Raising concerns and making an effective complaint
Raising concerns effectively or making an effective complaint takes preparation. Sometimes, it takes persistence.
It’s a good idea to write down the issues that are concerning you, or to talk about them with a friend, family member or advocate before you contact your service provider. That way you can be clear about what you want to happen.
Many people don’t want to raise concerns or complain – either because they don’t want to seem ‘difficult’ or because they fear reprisal. However, in the majority of cases, the provider will want to resolve any issues. And remember, you have the right to complain free of reprisal under the Charter of Aged Care Rights (see below).
Be polite to the person you talk to – they are there to help. If nobody gets back to you within a few days, call back. If the first person you talk to hasn’t helped, talk to somebody else.

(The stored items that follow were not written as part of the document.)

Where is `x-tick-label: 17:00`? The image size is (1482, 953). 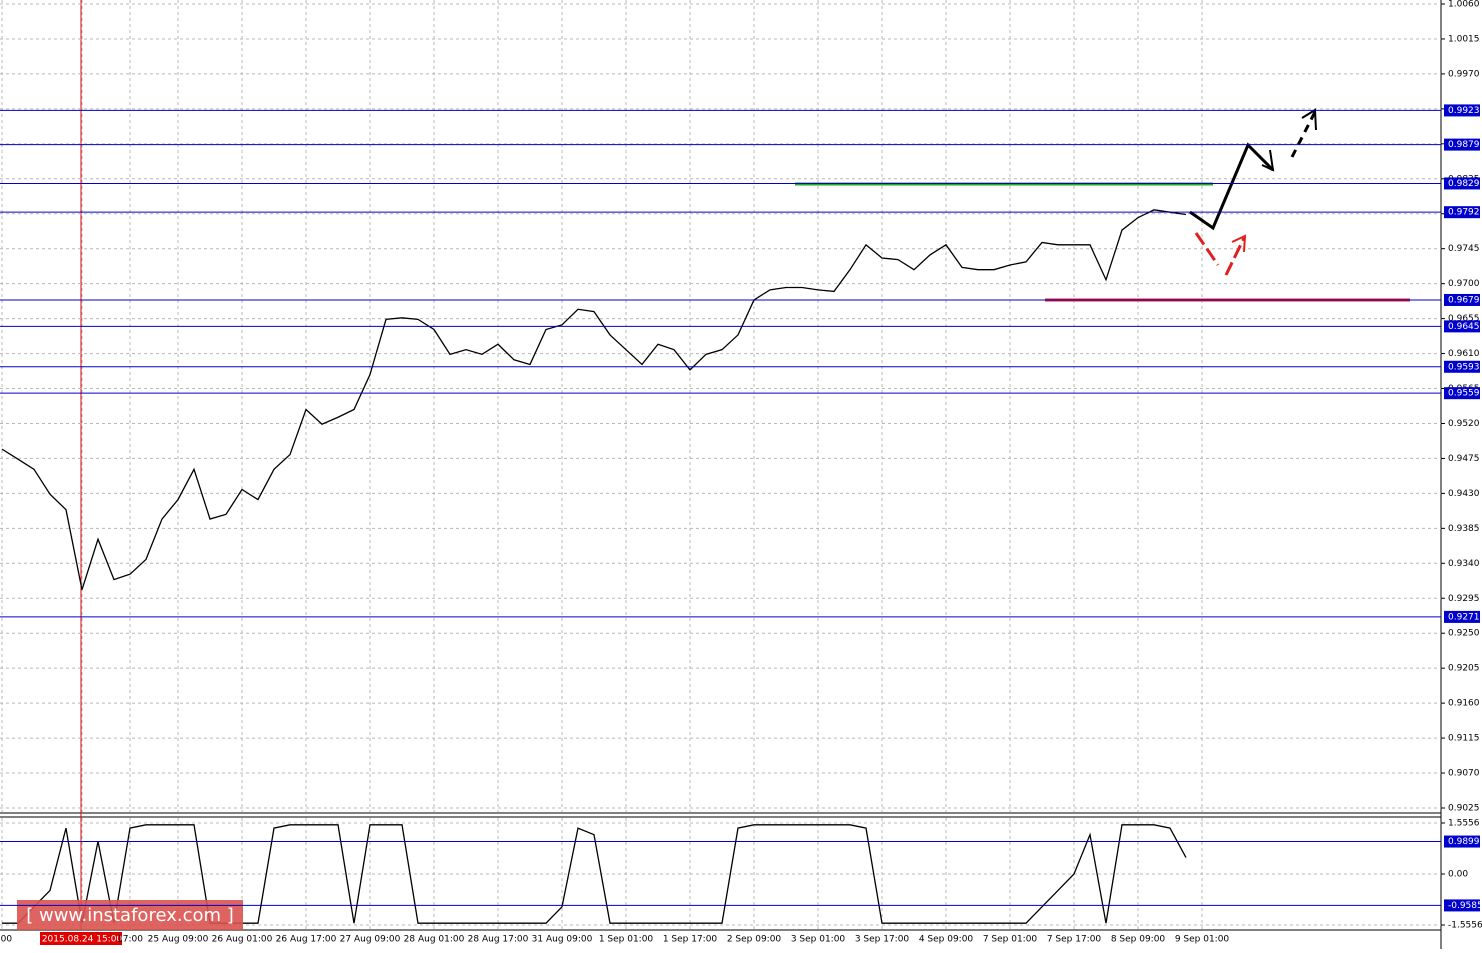
x-tick-label: 17:00 is located at coordinates (130, 940).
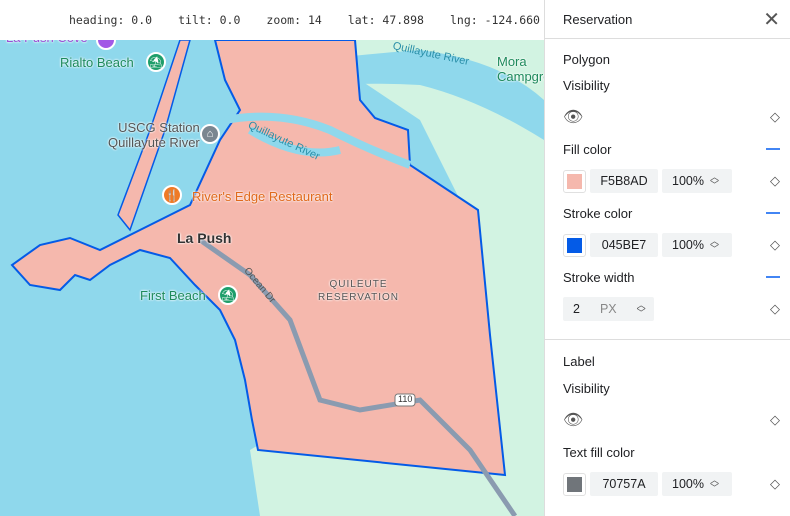 This screenshot has width=790, height=516. What do you see at coordinates (262, 196) in the screenshot?
I see `map-label-rivers-edge-restaurant: River's Edge Restaurant` at bounding box center [262, 196].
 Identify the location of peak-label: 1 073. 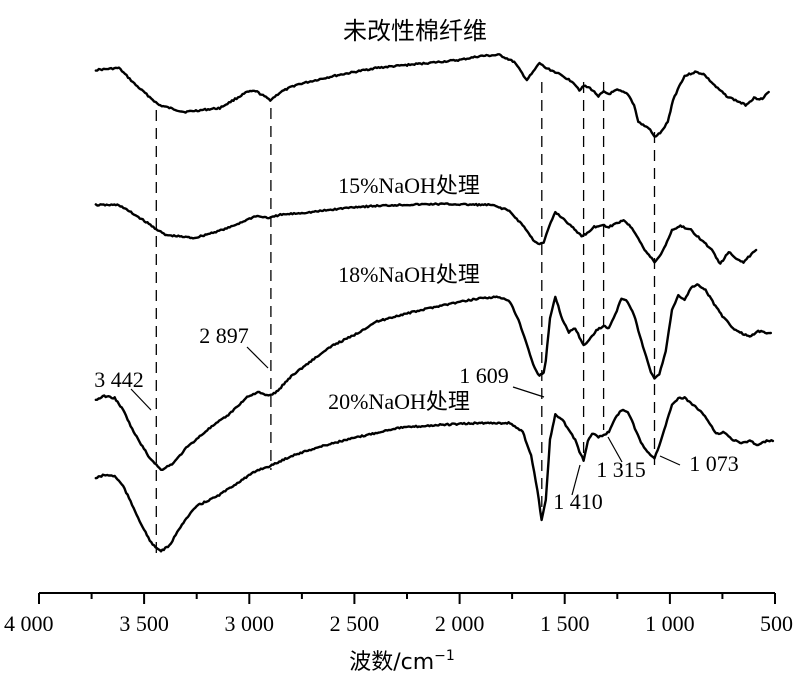
(714, 464).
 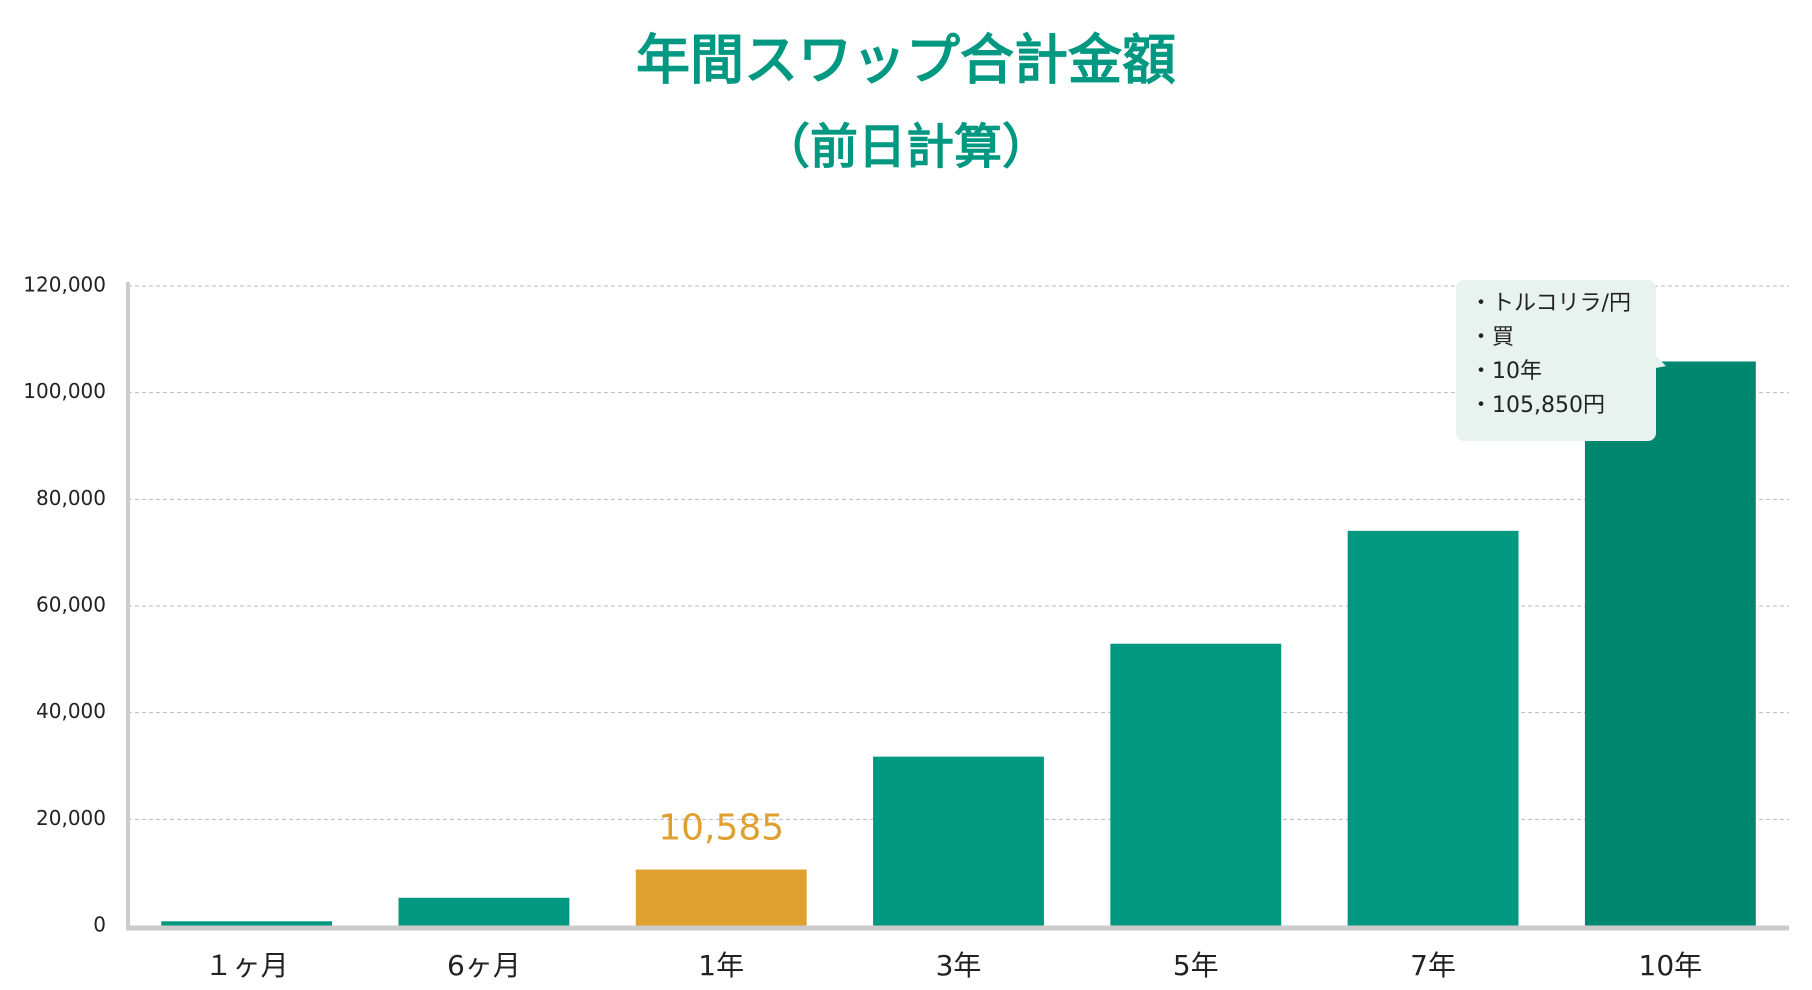 I want to click on x-tick-label: 3年, so click(x=959, y=966).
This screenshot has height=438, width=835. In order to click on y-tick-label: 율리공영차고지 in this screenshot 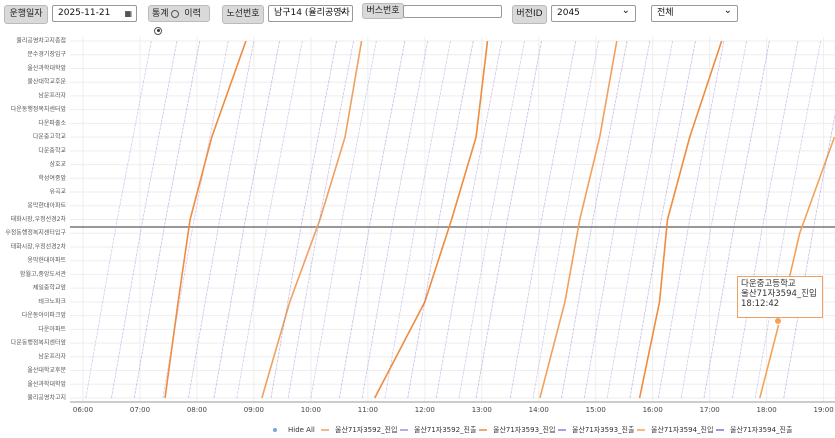, I will do `click(46, 398)`.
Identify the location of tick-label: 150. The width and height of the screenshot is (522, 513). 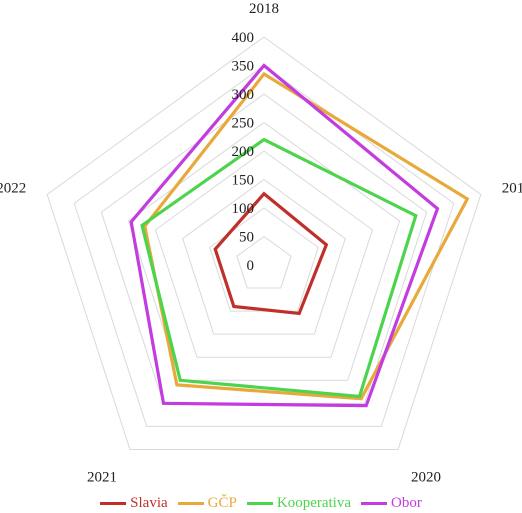
(244, 181).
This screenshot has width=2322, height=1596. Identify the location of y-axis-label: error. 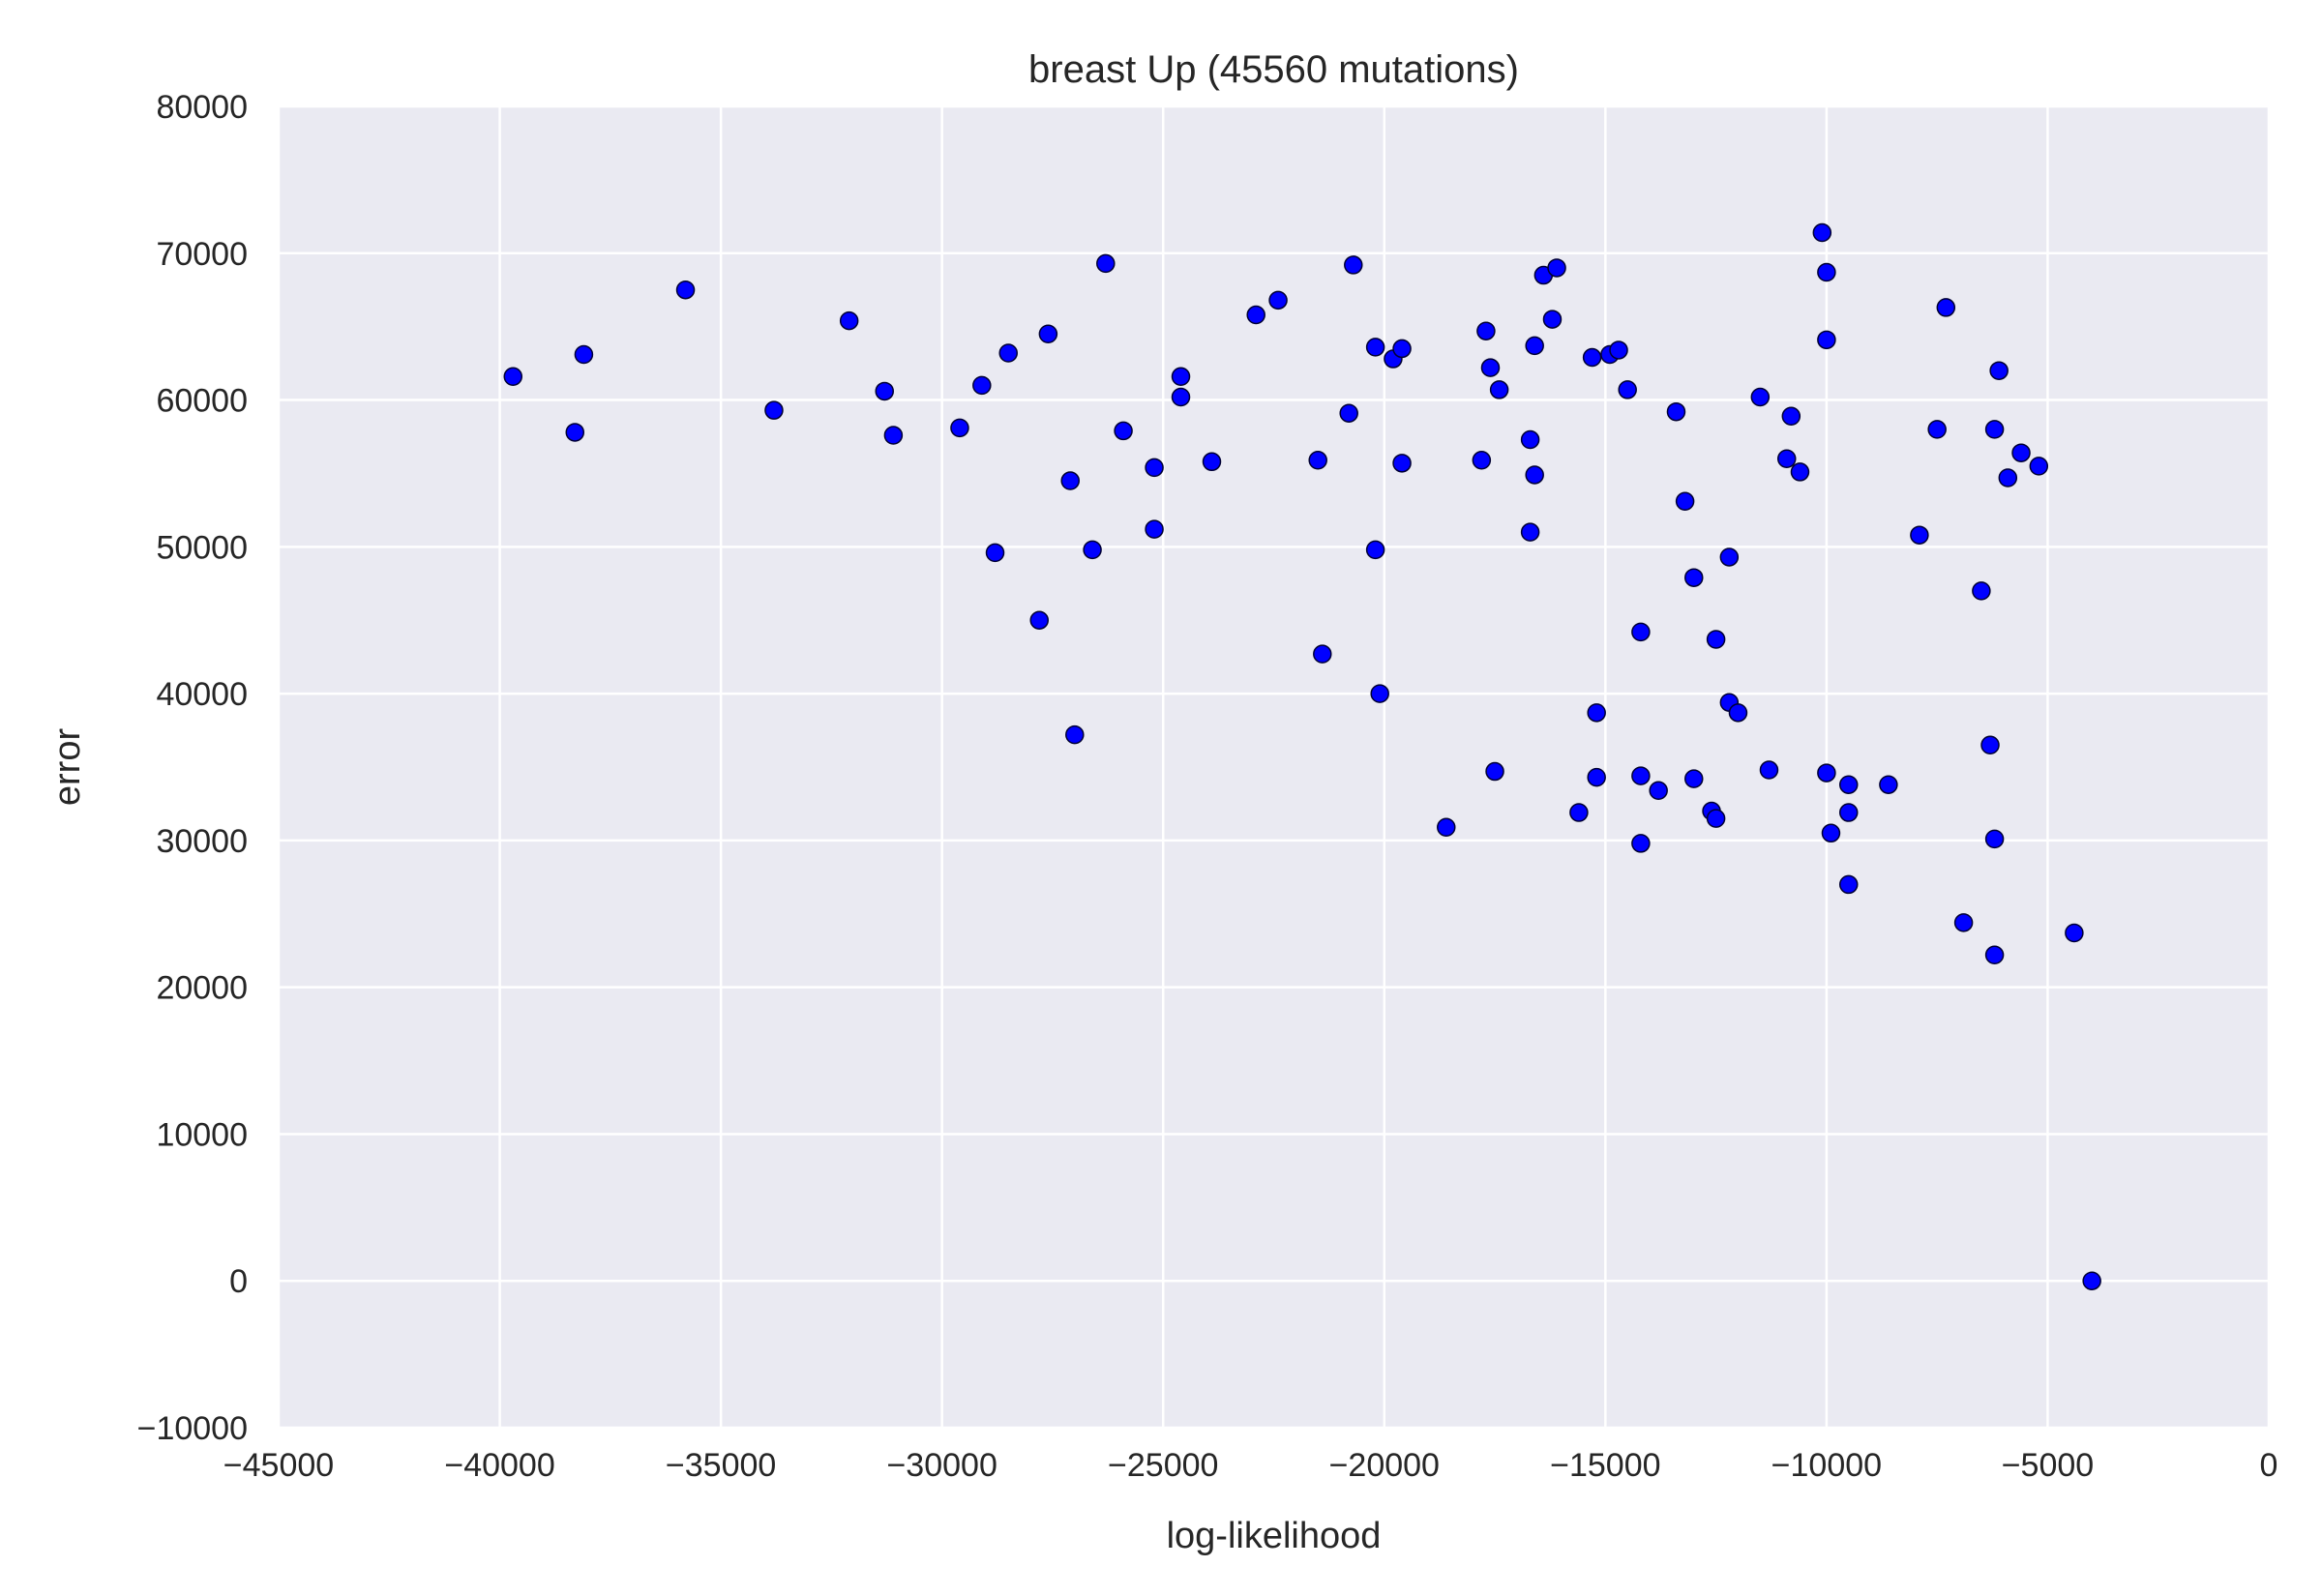
(68, 767).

If you are still not happy after raising your concerns, you can make a formal complaint to the Aged Care Quality and Safety Commission (see below). You can do this yourself or ask an aged care advocate to support you.
How to make an effective complaint
Speaking up will help make the service better for you and others too. This video walks you through the steps and top tips to raising concerns and making an effective complaint, featuring advocate Gerard Dunlop. Click on the ‘CC’ button to turn on captions and the 'V' icon for full screen.
Documents and external links
Learn more about raising concerns and making an effective complaint. These documents and websites offer help, strategies, and practical information. Brief descriptions are provided for each document or link.
Checklist: How to raise concerns and make an effective complaint
When something’s not right, it’s okay
to speak up: raising concerns and complaints are part of an
organisation’s everyday business.
This OPAN checklist provides the information and questions you may need to raise a concern or make a complaint with your service provider. The checklist guides you through the process with clear suggestions and a strategy. You are encouraged to download and print this checklist when making your complaint, there is space to add your own notes and questions.
The A little yarn goes a long way brochure from the Aged Care Quality and Safety Commission has been developed to inform older Aboriginal and Torres Strait Islander people, and their friends and family, about the support available to help them resolve concerns about aged care services, and why it’s important to raise these concerns.
This resource is available in 7 different languages including: Alyawarra, Arrernte, English, Luritja, Pitjantjatjara, Torres Strait Creole and Warlpiri.
There are different ways to make a complaint, depending on what the issue is.
You have the right to raise your concerns about the information, service or care you receive from
My Aged Care, your assessor or service provider.